После «Ночного принца» в области иллюстрации Добужинский долгие годы, вплоть до 1917 года, не создавал ничего подобного не только в смысле удачности, но и в отношении значительности задания. Главные свои силы за это время художник отдает декорационной живописи. В своих работах для театра он в сущности так же — это заметил уже цитированный нами Н. Н. Врангель — «иллюстрирует» замыслы писателя. Эскизы декораций к «Месяцу в деревне» могли бы быть с большим успехом помещены среди текста пьесы, понимание которой они бы существенно дополнили. Характерно, что, с увлечением работая над этой постановкой для Художественного театра, Добужинский в 1910 году не только выполнил ряд портретов актеров в их ролях, но и сделал на мотивы Тургенева серию рисунков, а затем и виньеток. Всего, что на них изображено, нет в пьесе, но это могло быть, это было, и, быть может, подобные вольные парафразы — лучшие темы для книжных украшений. Точно так же и некоторые эскизы к постановке «Николая Ставрогина» воспринимаются определенно как иллюстрации к «Бесам».

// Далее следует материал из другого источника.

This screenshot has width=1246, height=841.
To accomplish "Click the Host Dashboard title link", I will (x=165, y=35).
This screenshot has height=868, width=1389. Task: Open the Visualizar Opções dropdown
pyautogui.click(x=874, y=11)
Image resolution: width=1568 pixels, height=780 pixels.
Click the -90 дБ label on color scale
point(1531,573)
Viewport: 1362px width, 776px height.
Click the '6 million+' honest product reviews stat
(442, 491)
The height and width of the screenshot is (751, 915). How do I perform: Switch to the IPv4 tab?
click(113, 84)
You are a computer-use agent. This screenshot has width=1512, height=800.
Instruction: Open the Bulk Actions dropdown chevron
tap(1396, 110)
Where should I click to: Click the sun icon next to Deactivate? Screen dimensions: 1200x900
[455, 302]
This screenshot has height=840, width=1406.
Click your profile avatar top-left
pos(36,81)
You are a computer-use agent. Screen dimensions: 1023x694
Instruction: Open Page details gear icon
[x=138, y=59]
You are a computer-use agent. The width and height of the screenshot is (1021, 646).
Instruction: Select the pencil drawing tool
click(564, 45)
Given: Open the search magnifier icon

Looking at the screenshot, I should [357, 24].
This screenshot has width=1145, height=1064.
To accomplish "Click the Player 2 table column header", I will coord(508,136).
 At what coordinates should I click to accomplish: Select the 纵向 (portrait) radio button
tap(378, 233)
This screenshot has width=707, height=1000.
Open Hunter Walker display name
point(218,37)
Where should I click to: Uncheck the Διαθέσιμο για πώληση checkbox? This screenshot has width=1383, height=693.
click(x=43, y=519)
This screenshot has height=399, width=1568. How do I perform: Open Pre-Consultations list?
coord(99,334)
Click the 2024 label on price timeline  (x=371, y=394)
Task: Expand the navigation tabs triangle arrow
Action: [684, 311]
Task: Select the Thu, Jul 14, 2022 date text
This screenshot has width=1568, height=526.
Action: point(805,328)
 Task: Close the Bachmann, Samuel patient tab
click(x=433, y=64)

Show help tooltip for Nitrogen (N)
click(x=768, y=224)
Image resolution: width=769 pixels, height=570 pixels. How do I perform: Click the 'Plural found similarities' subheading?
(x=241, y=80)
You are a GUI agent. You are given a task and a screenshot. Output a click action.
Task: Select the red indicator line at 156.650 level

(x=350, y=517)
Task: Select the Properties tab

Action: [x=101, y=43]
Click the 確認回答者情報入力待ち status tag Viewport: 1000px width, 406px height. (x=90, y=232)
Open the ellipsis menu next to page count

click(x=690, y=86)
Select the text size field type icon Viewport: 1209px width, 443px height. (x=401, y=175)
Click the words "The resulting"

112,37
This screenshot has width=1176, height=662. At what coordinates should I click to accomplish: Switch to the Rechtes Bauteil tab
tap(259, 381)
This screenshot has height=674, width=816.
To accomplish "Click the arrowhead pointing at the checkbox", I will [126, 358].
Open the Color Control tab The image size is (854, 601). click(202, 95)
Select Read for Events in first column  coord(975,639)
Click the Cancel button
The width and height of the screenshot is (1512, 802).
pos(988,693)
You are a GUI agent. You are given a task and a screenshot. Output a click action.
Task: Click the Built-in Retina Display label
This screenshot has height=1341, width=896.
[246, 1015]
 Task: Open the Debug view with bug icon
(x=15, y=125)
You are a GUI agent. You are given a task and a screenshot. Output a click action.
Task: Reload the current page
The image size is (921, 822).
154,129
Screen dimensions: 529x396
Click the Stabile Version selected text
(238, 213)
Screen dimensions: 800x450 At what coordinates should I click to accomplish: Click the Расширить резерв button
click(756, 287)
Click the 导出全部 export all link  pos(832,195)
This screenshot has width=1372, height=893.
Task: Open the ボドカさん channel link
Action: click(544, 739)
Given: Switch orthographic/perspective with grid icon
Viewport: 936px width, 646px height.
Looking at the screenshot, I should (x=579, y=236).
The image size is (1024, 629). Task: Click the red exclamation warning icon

Иллюстрация к «Свинопасу» Андерсена

Так же усердно, как и для театра, художник работает в области книжной графики, но преимущественно орнаментальной. Иллюстрации же рисует редко. Кое-какие из них разбросаны по разным изданиям, кое-что осталось не опубликованным (рисунки 1913 г. к стихотворениям Лермонтова). Что же касается «Казначейши», выпущенной Кружком любителей изящных изданий в 1914 г. (подготовлена в 1913 г.), то и здесь Добужинский преимущественно декоратор этой прекрасно «сделанной» книги. Особенно хороши надписи и узоры на обложке; но из всего, что есть в ней, нас сейчас интересует небольшое изображение возлежащего в халате гусара, перед которым в облаках дыма носится образ обнаженной красавицы. В этом рисуночке — вся поэма Лермонтова. Менее удачен фронтиспис в красках (сцена рокового проигрыша казначея). Имеются еще два рисунка в тексте, из которых второй играет роль концовки и, повторяя тему предпоследней строфы (гусар уносит казначейшу среди предутренней тишины провинциального города), выразительно завершает текст.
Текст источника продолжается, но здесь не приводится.